Improving EU support to the integration of people with a migrant background

How can we improve the contribution of EU Funds to the integration of people with a migrant background? This was the topic of a workshop held on 8 October at the Brussels Convention Centre Gold Hall in the framework of the European Week of Regions and Cities 2019.

Patricia Martínez Sáez, AEIDL (09/10/2019)

While many EU Members States have been receiving migrants for decades, people with migrant background still have far less access to education, health services or employment than resident citizens of indigenous origin. It is undeniable that the European Commission has been deploying a large number of resources, such as those included in the European Structural and Investment Funds (ESIF) the Asylum, Migration, and Integration Fund (AMIF), the EU programme for Employment and Social Innovation (EASI), or the Rights, Equality and Citizenship programme, to the improve conditions for the migrant population. Nonetheless, such economic efforts have not achieved their full potential.

National Authorities commitment is key to make coordination of the EU funds a reality

Andor Urmos, Policy Officer at DG REGIO and moderator of the panel, highlighted the significant economic contribution at the EU level, as well as the willingness to create a better-coordinated framework to support Managing Authorities. A first step in that regard was the launching in January 2018 of a “Toolkit on the use of EU Funds for the integration of people with a migrant
background”, which will be further updated and relaunched in the first quarter of 2020.

Nevertheless, Pauliina Eskola, a ministerial advisor at the Finnish Ministry of the Interior, emphasised that it is up to the MMSS and not the European Commission to implement a comprehensive approach that ensures the different calls that aim to contribute to the integration of people with a migrant background are aligned, in response to being asked about the secret to the success of Finland’s coordination of EU funds. This requires an effort not only to prioritise integration policy but also to cooperate closely with all the actors working on the ground as well as the diaspora populations so that the voices of the migrants themselves are properly taken into account.

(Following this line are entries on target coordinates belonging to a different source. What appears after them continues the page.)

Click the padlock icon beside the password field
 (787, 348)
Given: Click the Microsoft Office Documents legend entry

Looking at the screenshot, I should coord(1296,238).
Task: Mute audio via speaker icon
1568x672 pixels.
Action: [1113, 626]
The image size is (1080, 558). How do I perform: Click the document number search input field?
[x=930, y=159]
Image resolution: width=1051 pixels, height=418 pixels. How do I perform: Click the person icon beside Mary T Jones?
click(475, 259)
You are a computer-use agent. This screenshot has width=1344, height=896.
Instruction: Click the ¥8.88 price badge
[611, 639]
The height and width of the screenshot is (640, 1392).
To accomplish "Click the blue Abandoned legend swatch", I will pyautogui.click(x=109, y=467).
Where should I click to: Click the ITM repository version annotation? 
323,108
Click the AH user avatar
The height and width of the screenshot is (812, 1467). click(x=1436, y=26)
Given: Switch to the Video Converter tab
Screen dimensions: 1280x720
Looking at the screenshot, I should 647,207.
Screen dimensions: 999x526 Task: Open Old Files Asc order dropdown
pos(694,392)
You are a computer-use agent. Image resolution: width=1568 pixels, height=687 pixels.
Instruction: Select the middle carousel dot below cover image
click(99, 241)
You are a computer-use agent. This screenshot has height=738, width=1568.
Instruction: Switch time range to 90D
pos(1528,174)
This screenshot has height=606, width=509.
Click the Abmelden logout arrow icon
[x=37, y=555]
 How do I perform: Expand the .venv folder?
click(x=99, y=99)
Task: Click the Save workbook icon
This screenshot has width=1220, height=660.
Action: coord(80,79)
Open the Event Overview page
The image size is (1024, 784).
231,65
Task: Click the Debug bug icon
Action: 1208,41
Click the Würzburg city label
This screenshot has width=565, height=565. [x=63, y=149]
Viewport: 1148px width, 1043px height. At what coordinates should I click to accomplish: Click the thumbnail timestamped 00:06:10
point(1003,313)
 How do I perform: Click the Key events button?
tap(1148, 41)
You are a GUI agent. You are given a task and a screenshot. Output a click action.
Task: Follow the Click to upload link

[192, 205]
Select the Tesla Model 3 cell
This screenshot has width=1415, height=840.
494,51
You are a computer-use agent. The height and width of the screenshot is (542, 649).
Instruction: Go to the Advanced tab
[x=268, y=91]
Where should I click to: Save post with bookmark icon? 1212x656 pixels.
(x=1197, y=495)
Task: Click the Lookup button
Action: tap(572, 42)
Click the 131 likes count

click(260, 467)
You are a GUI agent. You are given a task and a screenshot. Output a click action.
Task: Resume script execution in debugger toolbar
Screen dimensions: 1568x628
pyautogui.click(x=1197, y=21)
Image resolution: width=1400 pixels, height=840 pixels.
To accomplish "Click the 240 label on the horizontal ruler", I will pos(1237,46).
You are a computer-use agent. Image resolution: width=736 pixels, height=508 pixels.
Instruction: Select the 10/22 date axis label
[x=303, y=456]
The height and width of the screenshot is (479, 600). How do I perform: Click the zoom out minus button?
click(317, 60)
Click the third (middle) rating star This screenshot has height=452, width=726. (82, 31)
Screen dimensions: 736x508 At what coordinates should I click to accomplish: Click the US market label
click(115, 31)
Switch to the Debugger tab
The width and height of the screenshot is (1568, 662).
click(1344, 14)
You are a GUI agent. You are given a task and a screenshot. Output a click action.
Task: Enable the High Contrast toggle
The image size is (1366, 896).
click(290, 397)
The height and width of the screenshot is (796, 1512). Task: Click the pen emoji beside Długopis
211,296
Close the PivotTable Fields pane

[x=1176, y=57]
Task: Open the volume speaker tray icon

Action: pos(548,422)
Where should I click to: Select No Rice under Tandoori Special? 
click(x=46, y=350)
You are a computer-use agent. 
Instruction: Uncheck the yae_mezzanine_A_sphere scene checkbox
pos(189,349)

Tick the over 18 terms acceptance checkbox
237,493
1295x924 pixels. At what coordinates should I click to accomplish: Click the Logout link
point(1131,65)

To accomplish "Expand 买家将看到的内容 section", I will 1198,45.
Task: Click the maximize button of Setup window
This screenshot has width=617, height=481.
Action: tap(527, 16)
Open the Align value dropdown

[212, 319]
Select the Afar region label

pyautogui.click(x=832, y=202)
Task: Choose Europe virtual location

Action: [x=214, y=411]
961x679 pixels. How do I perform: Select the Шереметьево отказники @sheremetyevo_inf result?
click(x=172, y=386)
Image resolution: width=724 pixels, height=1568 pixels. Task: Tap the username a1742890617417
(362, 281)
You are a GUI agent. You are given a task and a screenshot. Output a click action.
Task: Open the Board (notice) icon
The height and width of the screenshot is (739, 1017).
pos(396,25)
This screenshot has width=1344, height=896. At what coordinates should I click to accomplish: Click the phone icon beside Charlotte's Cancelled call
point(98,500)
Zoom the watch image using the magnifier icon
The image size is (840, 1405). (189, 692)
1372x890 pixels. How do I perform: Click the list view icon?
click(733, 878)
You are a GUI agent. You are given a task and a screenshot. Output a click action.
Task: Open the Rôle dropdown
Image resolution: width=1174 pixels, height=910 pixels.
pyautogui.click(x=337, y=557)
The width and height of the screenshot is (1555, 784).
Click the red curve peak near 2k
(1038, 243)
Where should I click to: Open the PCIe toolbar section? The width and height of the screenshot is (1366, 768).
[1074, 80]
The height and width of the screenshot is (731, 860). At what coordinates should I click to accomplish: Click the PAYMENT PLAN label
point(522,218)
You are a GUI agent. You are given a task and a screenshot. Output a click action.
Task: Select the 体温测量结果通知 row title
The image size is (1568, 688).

Jakob Weiss, a consultant at Metis in Austria, presented the recent results of the impact assessment study for the European Social Fund (ESF) and the Youth Employment Initiative (YEI) in supporting migrants until the end of 2017. The results concluded that at least 2.4 million migrants received support, 2.1 from ESF and 0.2 million under YEI. However, the actual benefits and concrete results are very difficult to quantify. Such difficulties stem from large differences in the targeting of migrants and the implementation of measures across the EU. Further research is needed to allow for more detailed insights.

From emergency measures to a long-term strategy on integration

The migration crisis of 2015 revealed the lack of a strategy for tackling unforeseen societal challenges in a rapid manner, such as emergency measures for first reception and housing, and a plan for the socio-economic integration of newcomers from an early stage, avoiding their isolation for long periods, sometimes years, before their legal situation is clarified.

Lefteris Papagiannakis, a project coordinator from the Municipality of Athens, outlined how while Greece has transitioned from a sending and transition country to a host country, the measures applied at the national and local levels have not evolved accordingly to adapt to this new situation. Therefore, five years after the outbreak of the crisis, Greece continues to mainly provide immediate help to people who have fled conflict, but not long-term measures that could help newcomers fully integrate into society.

In this context, Imara Antonius, European funding strategy advisor for the City of Utrecht, explained how the city of Utrecht has implemented an Urban Innovation Action (UIA) project to work closely with the reception facilities, neighbourhood associations, public authorities and NGOs from the time of reception of the newcomers, without waiting for them to have the regular permission to stay. They could not use ESF funds, for instance, because that programme only addresses those who already have a regular situation, which she views as an important barrier to guaranteeing a successful integration.

Overall, the panel seemed to agree that migrant-led NGOs need further empowerment in order to be in a position to complement effectively local government initiatives. Technical assistance for national authorities to build not only their internal capacities but also those of their local actors is essential if we want to ensure the sustainability of the actions funded by the EU and carried out by small organisations working at the forefront that often struggle with the administrative burden associated with this type of funding.

Indeed, there is room for innovation, flexibility and the building of trust and understanding among stakeholders, as well as greater adaptation to the reality on the ground. A project-based approach focused on the aim of the proposed actions rather than on technicalities is also required. These are some of the bottom-up recommendations emerging from the local actors to tackle the challenges ahead.